January 2, 2014

Toll, poll, and tolerance.

The Herald has a story that  has something for everyone.  On the front page of the website it’s labelled “Support for lower speed limit“, but when you click through it’s actually about the tighter tolerance (4km/h, rather than 10km/h) for infringement notices being used on the existing speed limits.

The story is about a real poll, which found about 2/3 support for the summer trial of tighter speed limits. Unfortunately, the poll seems to have had really badly designed questions. Either that, or the reporting is jumping to unsupportable conclusions:

The poll showed that two-thirds of respondents felt that the policy was fair because it was about safety. Just 29 per cent said that it was unfair and was about raising revenue.

That is, apparently the alternatives given for respondents combined both whether they approved of the policy and what they thought the reason was.  That’s a bad idea for two reasons. Firstly, it confuses the respondents, when it’s hard enough getting good information to begin with. Secondly, it pushes them towards an answer.   The story is decorated with a bogus clicky poll, which has a better set of questions, but, of course, largely meaningless results.

The story also quotes the Police Minister attributing a 25% lower death toll during  the Queen’s Birthday weekends to the tighter tolerance

“That means there is an average of 30 people alive today who can celebrate Christmas who might not otherwise have been,” Mrs Tolley said.

We’ve looked at this claim before. It doesn’t hold up. Firstly, there has been a consistently lower road toll, not just at holiday weekends.  And secondly, the Ministry of Transport says that driving too fast for the conditions is a only even one of the contributing factors in 29% of fatal crashes, so getting a 25% reduction in deaths just from tightening the tolerance seems beyond belief.  To be fair, the Minister only said the policy “contributed” to the reduction, so even one death prevented would technically count, but that’s not the impression being given.

What’s a bit depressing is that none of the media discussion I’ve seen of the summer campaign has asked what tolerance is actually needed, based on accuracy of speedometers and police speed measurements. And while stories mention that the summer campaign is a trial run to be continued if it is successful, no-one seems to have asked what the evaluation criteria will be and whether they make sense.

(suggested by Nick Iversen)


Thomas Lumley (@tslumley) is Professor of Biostatistics at the University of Auckland. His research interests include semiparametric models, survey sampling, statistical computing, foundations of statistics, and whatever methodological problems his medical collaborators come up with. He also blogs at Biased and Inefficient See all posts by Thomas Lumley »


  • avatar

    This quantitative analysis of the 2011 road toll commissioned by the Ministry of Transport makes for an interesting read.

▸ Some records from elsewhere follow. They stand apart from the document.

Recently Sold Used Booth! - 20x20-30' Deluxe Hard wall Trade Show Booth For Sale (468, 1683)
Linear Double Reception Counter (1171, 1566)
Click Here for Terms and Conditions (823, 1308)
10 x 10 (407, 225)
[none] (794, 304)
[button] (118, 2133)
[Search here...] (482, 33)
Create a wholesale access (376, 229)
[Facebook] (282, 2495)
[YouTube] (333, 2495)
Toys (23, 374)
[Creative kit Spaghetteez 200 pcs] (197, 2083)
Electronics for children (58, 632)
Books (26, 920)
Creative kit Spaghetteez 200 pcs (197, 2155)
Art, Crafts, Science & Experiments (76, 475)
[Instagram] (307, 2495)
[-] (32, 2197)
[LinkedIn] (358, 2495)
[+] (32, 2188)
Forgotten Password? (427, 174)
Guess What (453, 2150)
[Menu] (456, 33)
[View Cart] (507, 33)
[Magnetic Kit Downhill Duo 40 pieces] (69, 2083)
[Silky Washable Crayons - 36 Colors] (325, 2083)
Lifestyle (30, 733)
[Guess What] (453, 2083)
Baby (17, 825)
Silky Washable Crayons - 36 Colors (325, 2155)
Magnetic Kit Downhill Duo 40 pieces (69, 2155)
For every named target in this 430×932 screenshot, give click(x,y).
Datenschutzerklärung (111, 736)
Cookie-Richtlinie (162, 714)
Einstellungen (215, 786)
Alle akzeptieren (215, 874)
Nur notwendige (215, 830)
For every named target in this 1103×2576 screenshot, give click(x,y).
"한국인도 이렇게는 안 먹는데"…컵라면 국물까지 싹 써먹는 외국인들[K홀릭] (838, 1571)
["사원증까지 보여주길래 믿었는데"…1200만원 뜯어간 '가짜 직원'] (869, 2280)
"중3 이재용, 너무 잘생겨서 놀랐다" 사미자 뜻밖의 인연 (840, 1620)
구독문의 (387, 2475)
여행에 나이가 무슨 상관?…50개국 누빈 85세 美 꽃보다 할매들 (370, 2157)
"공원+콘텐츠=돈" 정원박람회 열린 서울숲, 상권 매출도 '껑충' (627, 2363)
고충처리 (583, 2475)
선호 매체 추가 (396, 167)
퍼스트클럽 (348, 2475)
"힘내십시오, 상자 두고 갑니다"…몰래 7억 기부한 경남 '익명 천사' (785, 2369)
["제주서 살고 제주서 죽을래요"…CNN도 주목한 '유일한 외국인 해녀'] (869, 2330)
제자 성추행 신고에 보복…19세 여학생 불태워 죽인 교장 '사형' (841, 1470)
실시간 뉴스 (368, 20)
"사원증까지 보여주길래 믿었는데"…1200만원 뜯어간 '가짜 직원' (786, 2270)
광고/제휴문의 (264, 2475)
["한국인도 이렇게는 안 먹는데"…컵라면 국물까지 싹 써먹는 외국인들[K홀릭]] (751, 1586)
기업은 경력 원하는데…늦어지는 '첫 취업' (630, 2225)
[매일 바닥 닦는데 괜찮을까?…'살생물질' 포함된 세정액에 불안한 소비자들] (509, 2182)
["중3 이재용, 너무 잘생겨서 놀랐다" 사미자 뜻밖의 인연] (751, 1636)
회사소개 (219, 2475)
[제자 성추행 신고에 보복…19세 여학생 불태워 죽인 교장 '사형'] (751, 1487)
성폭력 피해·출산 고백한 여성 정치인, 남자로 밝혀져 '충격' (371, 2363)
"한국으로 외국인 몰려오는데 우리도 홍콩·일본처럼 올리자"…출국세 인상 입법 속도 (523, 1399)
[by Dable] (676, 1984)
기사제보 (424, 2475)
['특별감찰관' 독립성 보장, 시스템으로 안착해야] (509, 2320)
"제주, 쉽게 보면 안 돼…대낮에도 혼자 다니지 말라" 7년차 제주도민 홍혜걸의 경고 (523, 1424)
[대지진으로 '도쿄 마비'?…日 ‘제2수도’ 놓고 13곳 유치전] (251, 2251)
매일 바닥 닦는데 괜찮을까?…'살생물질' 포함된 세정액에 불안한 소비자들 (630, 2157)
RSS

    I am not sure if this has been reported upon yet. It lists few factors which the analysis found to be statistically significant, vehicle speed is not one of them. I thought this is pertinent to the above discussion since it looks at the whole year’s data.

    3 years ago Reply

    • avatar
      Thomas Lumley

      Thanks, that’s a good source. The police and transport people on the end-of-year news summary stories seem to be using that script, but it gets forgotten when they talk about the anti-speeding campaign.

      3 years ago Reply

  • avatar

    And not just speedometer accuracy – think of foot accuracy among those of us without cruise control. With a 10kph tolerance, I can target 100 kph with only trivial chance of accidentally exceeding 110 kph. With a 4 kph tolerance, I cross 104 accidentally very frequently where there are hills. And so I either have to target 95 kph, or use the radar detector.

    3 years ago Reply

    • avatar
      Thomas Lumley

      It’s less clear to me that foot accuracy has to be included.

      Based on general principles of justice I think there’s a very strong case that keeping the speedometer needle below 100km/h should protect you from legal penalty, and the tolerance needs to ensure this.

      It’s not obvious to me that there’s a natural right to target 100 km/h rather than 95km/h. I’d characterize that as a policy question that ideally should be determined by public consultation.

      3 years ago Reply

  • avatar
    Nick Iversen

    A scientific approach would be to measure the speed camera readings of a sample of cars travelling at 100km/h as indicated on the speedo and using a sample of speed cameras. Then use the 99.9% percentile as the tolerance.

    My guess is that the tolerance will be 2 km/h since speedos are required to never read lower than the actual speeds and speed cameras have a margin of error of up to 1.8 km/h.

    The problem with that approach is that motorist will reason that they can drive at 102 knowing that the actual speed will be no more than that but that doesn’t take into account the camera accuracy because some cameras will indicate 104.

    So a tolerance of 102 means you shouldn’t drive faster than 100 on the speedo. Right now the tolerance of 104 means that you shouldn’t exceed 102. So Eric – you need to not exceed 102, not 104 when going down hills.